_Stated problem 1:_ Copy out the whole passage on fuel economy standards word for word.
◆ ◆ ◆ ◆
Most of us drive cars that are less fuel efficient than a Prius, but this is likely to change over the next decade as the new Corporate Average Fuel Economy (CAFE) standards are phased in. Regulators project that these new standards will increase the average fuel economy of new vehicles to 39 miles per gallon (MPG) by 2025, compared to 26 MPG in 2010. A new Prius C is rated at 46 MPG on the highway.

While the Clean Power Plan has been getting a lot of attention this past week, the new CAFE standards are another major component of the Obama Administration’s climate action plan. Increased vehicle fuel efficiency could account for nearly the same reductions in GHG emissions as the Clean Power Plan.

There is a lot of guesswork involved in coming up with the projected reductions in GHG’s achieved by the new CAFE regulations. Some of it involves estimating how much people will drive as they buy more fuel-efficient vehicles.

One factor is what’s known at the “rebound effect”: as cars get more fuel efficient, the price of driving a mile goes down. Economists project that a price reduction will lead people to consume more, which in this context means they will drive their fuel-efficient cars more. Regulators estimate that they will drive about 10% more.

I’m not sure this effect would hold in my family, though.

We rented a Prius one summer vacation in Maine. The back roads of Maine can be fun to drive, as they are built over the landscape and not through it, so they twist and turn over the rocky countryside. There’s an aptly named “thrill hill” near our vacation spot that leaves your stomach in your mouth better than most roller coasters.

A Prius in Maine?
A Prius in Maine?
◆ ◆ ◆ ◆
_Stated problem 2:_ In the records, rewrite the stretch from the line containing "Image resolution: width=400" through the line containing "point(255,167)", putting "What should I click to" wherever "How do I perform" appears and leaving everything else unchanged. Return only those lines.
◆ ◆ ◆ ◆
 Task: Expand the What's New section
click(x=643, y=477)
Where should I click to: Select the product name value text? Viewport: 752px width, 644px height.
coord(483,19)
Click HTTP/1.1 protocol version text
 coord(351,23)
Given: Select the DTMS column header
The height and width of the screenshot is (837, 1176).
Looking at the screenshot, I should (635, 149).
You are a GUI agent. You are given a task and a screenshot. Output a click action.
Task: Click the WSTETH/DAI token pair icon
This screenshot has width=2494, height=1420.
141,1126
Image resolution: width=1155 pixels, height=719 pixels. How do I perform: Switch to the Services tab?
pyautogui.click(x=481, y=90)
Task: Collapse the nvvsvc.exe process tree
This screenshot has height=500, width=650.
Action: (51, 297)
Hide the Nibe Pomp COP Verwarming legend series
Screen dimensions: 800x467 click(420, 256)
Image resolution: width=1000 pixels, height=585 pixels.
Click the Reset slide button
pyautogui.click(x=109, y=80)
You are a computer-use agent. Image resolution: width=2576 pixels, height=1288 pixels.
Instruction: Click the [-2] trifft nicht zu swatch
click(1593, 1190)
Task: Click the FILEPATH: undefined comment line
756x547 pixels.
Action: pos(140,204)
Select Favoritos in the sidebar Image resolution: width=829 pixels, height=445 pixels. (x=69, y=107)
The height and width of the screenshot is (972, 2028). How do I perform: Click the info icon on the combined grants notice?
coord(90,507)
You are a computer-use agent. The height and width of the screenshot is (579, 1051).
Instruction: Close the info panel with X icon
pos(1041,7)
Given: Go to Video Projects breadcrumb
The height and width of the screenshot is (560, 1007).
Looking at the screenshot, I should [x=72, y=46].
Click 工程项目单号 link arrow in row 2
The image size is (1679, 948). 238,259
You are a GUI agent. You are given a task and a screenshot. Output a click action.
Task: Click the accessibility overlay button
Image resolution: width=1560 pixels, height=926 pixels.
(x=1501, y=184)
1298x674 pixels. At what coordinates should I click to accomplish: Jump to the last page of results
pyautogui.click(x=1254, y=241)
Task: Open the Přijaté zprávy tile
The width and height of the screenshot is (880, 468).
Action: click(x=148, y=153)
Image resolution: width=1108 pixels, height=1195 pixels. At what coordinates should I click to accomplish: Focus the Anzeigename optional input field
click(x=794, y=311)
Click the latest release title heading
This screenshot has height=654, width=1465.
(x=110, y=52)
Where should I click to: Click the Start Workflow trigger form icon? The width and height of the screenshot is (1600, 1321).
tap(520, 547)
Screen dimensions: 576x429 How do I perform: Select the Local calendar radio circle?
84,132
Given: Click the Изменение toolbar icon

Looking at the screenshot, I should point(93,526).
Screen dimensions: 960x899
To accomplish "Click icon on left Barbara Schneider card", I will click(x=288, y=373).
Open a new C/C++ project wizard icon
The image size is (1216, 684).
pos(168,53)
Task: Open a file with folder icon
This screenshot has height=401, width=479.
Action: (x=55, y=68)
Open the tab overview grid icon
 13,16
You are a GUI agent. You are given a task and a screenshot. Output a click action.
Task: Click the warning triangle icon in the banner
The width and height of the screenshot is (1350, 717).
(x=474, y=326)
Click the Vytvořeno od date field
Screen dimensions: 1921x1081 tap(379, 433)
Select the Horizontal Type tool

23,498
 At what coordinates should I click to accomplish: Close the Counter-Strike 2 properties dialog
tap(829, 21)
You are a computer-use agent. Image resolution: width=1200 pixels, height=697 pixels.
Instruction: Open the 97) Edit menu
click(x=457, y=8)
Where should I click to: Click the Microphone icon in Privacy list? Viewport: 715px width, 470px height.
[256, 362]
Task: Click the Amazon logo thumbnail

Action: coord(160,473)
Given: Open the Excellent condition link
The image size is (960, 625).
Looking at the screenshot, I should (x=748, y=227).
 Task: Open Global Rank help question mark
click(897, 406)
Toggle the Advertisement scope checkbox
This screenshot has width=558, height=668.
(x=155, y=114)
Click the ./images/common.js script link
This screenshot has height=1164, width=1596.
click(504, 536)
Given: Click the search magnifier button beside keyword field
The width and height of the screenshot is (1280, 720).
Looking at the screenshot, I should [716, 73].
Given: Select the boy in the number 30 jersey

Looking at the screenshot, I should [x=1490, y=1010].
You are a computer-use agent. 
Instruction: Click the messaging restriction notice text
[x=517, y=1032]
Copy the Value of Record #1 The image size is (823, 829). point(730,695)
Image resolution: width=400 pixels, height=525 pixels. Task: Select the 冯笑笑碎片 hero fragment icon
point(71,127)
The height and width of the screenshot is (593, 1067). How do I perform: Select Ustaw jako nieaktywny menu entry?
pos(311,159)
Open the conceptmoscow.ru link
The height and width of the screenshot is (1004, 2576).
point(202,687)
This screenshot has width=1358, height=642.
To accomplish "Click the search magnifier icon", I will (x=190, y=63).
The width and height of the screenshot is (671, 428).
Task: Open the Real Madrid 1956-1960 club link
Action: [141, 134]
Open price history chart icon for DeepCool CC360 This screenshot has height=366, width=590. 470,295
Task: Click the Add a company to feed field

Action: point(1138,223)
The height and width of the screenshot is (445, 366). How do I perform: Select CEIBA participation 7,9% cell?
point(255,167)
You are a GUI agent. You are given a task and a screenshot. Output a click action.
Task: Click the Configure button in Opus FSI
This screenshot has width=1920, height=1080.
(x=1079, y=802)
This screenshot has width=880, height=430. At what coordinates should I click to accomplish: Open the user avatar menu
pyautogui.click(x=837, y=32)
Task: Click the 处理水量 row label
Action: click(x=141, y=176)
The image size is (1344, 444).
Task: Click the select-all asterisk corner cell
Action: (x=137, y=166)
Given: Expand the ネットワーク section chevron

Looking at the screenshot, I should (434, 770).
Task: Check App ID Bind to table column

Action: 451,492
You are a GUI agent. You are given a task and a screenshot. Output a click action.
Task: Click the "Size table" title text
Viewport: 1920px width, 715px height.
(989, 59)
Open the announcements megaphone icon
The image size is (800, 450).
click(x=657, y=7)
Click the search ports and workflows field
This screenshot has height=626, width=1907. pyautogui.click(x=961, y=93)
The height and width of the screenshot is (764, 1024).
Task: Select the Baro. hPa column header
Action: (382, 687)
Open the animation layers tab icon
◆ ◆ ◆ ◆
_Written response 1:_
Most of us drive cars that are less fuel efficient than a Prius, but this is likely to change over the next decade as the new Corporate Average Fuel Economy (CAFE) standards are phased in. Regulators project that these new standards will increase the average fuel economy of new vehicles to 39 miles per gallon (MPG) by 2025, compared to 26 MPG in 2010. A new Prius C is rated at 46 MPG on the highway.

While the Clean Power Plan has been getting a lot of attention this past week, the new CAFE standards are another major component of the Obama Administration’s climate action plan. Increased vehicle fuel efficiency could account for nearly the same reductions in GHG emissions as the Clean Power Plan.

There is a lot of guesswork involved in coming up with the projected reductions in GHG’s achieved by the new CAFE regulations. Some of it involves estimating how much people will drive as they buy more fuel-efficient vehicles.

One factor is what’s known at the “rebound effect”: as cars get more fuel efficient, the price of driving a mile goes down. Economists project that a price reduction will lead people to consume more, which in this context means they will drive their fuel-efficient cars more. Regulators estimate that they will drive about 10% more.

I’m not sure this effect would hold in my family, though.

We rented a Prius one summer vacation in Maine. The back roads of Maine can be fun to drive, as they are built over the landscape and not through it, so they twist and turn over the rocky countryside. There’s an aptly named “thrill hill” near our vacation spot that leaves your stomach in your mouth better than most roller coasters.

A Prius in Maine?
A Prius in Maine?

_Written response 2:_
Image resolution: width=400 pixels, height=525 pixels. Task: Select the 冯笑笑碎片 hero fragment icon
point(71,127)
The height and width of the screenshot is (593, 1067). What should I click to: Select Ustaw jako nieaktywny menu entry?
pos(311,159)
Open the conceptmoscow.ru link
The height and width of the screenshot is (1004, 2576).
point(202,687)
This screenshot has width=1358, height=642.
To accomplish "Click the search magnifier icon", I will (x=190, y=63).
The width and height of the screenshot is (671, 428).
Task: Open the Real Madrid 1956-1960 club link
Action: [141, 134]
Open price history chart icon for DeepCool CC360 This screenshot has height=366, width=590. 470,295
Task: Click the Add a company to feed field

Action: point(1138,223)
The height and width of the screenshot is (445, 366). What should I click to: Select CEIBA participation 7,9% cell?
point(255,167)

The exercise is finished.